Other scholars have challenged this view. They argue that the Han people, the traditional residents of China proper, have long been aware of the ethnic distinction between themselves and the non-Han "barbarians." Although disguised by culturalist rhetoric, the Chinese in fact had traditionally defined their empire as a Han state. In times of strength and peace, the Confucian elite often employed culturalist arguments to rationalize the outward expansions of the empire; when facing external threat, it quickly retreated to the ethnic views that the masses had always held. This pattern, proponents of the Han nationalism theory point out, was clearly demonstrated in the Han loyalist movements during the Mongol and Manchu conquests of China. Recently James Townsend, trying to bridge the two opposing views, pointed out that culturalism itself may be regarded as a form of nationalism because it attempted to define Chinese ethnicity by asserting the culturaland even politicaldistinctions between the (Han) Chinese and others.
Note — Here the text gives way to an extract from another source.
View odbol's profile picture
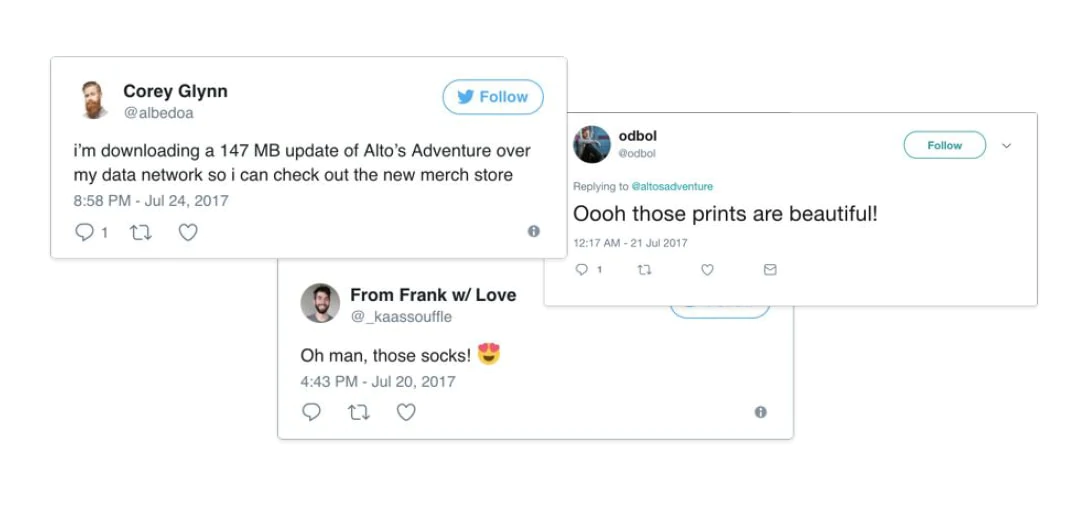 click(x=592, y=144)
The above debate, still unresolved, only highlights the extent of China's identity crisis in the modern era, when both Han nationalism and Confucian culturalism were faced with serious challenges. By the mid-nineteenth century, China had been under the "alien rule" of the Manchus for more than two hundred years. The discontent of the Han Chinese had motivated several major disturbances, notably the Taiping Rebellion of the 1850s and 1860s, but they were effectively suppressed by the Qing government. Western intrusion in the 1840s both confused and clarified the issue of Chinese nationalism. As the threat of the West, and later of Japan, became intensified, the Chinese for the first time accepted the notion of China as a member of the international community. That realization also convinced them of the need for all Chinese to unite against the foreign powers who attempted to deny China an international status equal to that of other countries.
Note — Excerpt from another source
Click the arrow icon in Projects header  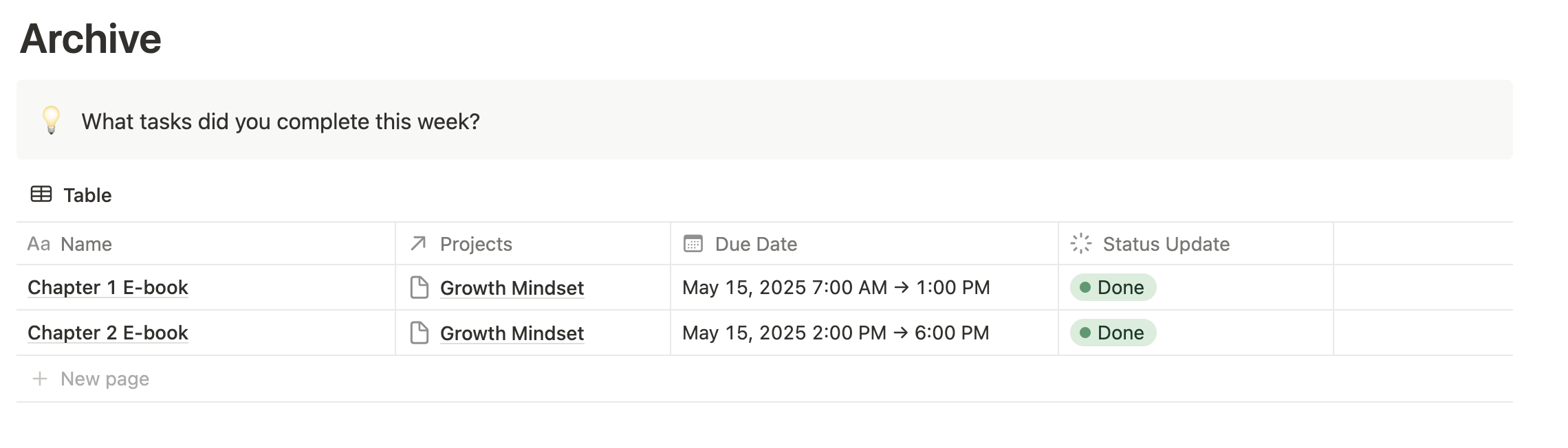pyautogui.click(x=418, y=243)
The problem for the Chinese, however, was how to define the term "all Chinese." Most of the elite Chinese understood "Chinese" as the people being currently governed by the Qing empire. For the early reformers who came to realize the existence of a "family of nations," of which China was a member, there was no other way to define the identity and sovereignty of China but by recognizing the political legitimacy of the Qing. Yan Fu, who introduced a Social Darwinist world view to his fellow countrymen in the late nineteenth century, argued that supporting the existing Chinese state, i.e., the Qing, was necessary for the country's reform and survival.
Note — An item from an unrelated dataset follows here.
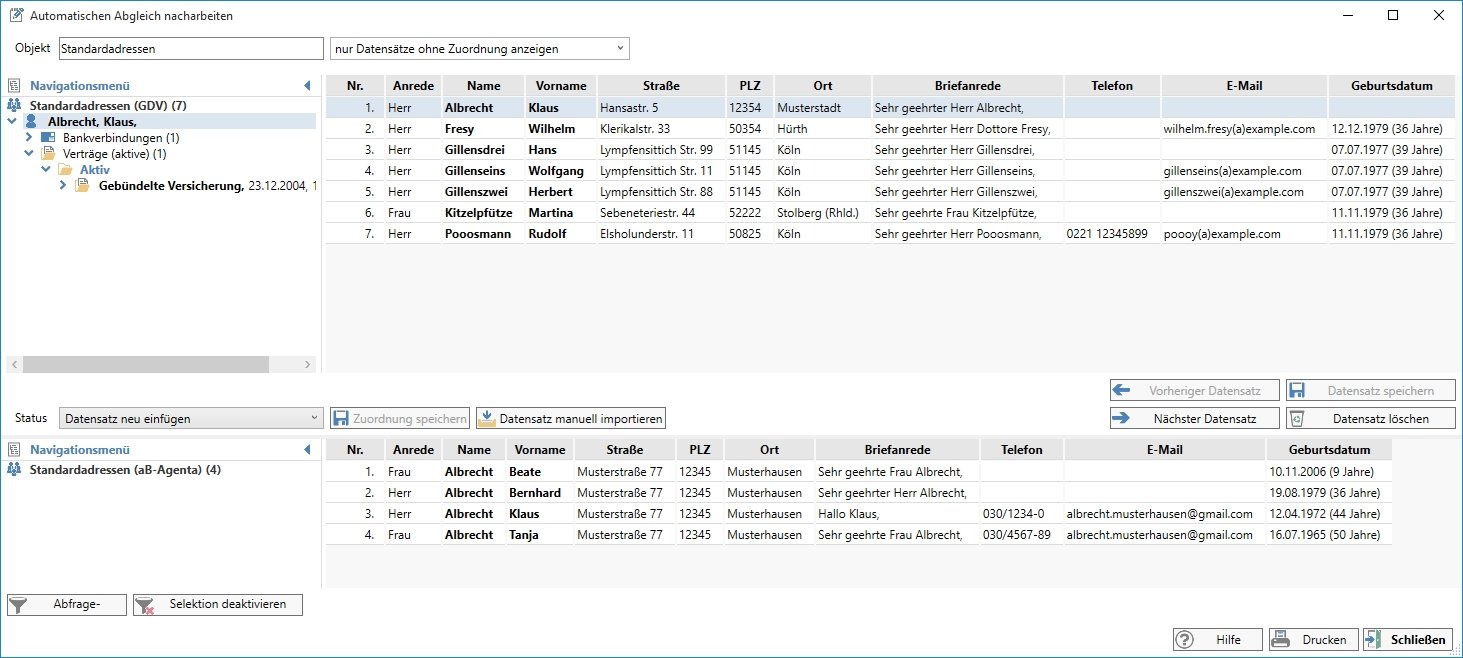Sort lower table by Vorname column header

point(539,450)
In the meantime, the repeated failure of the Manchu court in resisting Western and Japanese assaults reinforced Han nationalism among other, mostly young, Chinese. The latter came to believe that the "non-Chinese (non-Han)" ethnic background made the Manchus unmotivated, and thereby unqualified, to protect the Chinese state. A necessary step in securing the survival of China was therefore to overthrow the Manchu rule and restore the country to the Han Chinese. Here, again, the Han nationalists, as those at the end of the Song and Ming dynasties, defined China as a Han state. And it was in this anti-Manchu discourse that they began to appreciate the Western notion of nation-state. They also adopted the Japanese terms minzu and minzu zhuyi to translate the Western concepts of "nation" and "nationalism."